In some cases, your dental provider may combine a dental bone graft with platelet-rich plasma (PRP). This is taken from a sample of your own blood and is used to promote healing and tissue regeneration.
Who needs a dental bone graft?
A person with bone loss in their jaw usually needs a dental bone graft. This procedure may be recommended if you:
Are having a tooth extracted.
Plan to replace a missing tooth with a dental implant.
Need to rebuild the jaw before getting dentures.
Have areas of bone loss due to gum (periodontal) disease.
What is procedure of bone graft placement?
The dentist will conduct an oral exam to verify the condition of the teeth, gums and jaw. Dental x-rays or radiological examinations will be carried out to determine the extent of bone loss. After that, the dentist will discuss treatment options and develop an individualized treatment plan to meet each individual's needs.
First, the dentist will numb the area with a local anaesthetic. Then they make a little incision in the gums. The gingival tissue is moved slightly backward such that the jaw is visible. After the area has been cleaned and sanitized, the dentist adds bone graft to repair the defect. In many cases, the bone graft is covered with a membrane to provide extra protection. Lastly, we reposition the gingival tissue and close the incision with sutures.
What happens after a dental bone graft?
As a result of a dental bone transplant, the patient may suffer from pain, swelling and contusions. These are normal side effects that diminish in a few days. Symptoms can be managed through analgesics. The dentist may also provide antibiotics. They should be taken just as directed.
You may notice little bone fragments, leaving the site during the first few days. They often have the appearance of grains of salt or sand. This is usually not a concern, but talking to the dentist can help you know if you are getting well.
Advantages of dental bone grafts?
Dental bone transplantation may increase eligibility for dental implants and other restoration treatments.

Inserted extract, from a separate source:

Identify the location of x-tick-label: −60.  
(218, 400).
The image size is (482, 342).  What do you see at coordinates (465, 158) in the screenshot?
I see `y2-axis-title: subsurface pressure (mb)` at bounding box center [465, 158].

This procedure restores your jaw to its original shape following injury, dental loss or gum disease (periodontal).
Risks or complications of dental bone grafts?
Bone grafts in your mouth are generally safe. However, the procedure carries some risks, including:
Complications from anesthesia.
Recovery time from a dental bone graft
Although the patient is likely to feel back to normal within a week or two, complete recovery from dental bone transplantation can take three to nine months, sometimes more. Recovery time depends on many factors, including the type of graft, the area where the graft was placed, and the body's ability to heal.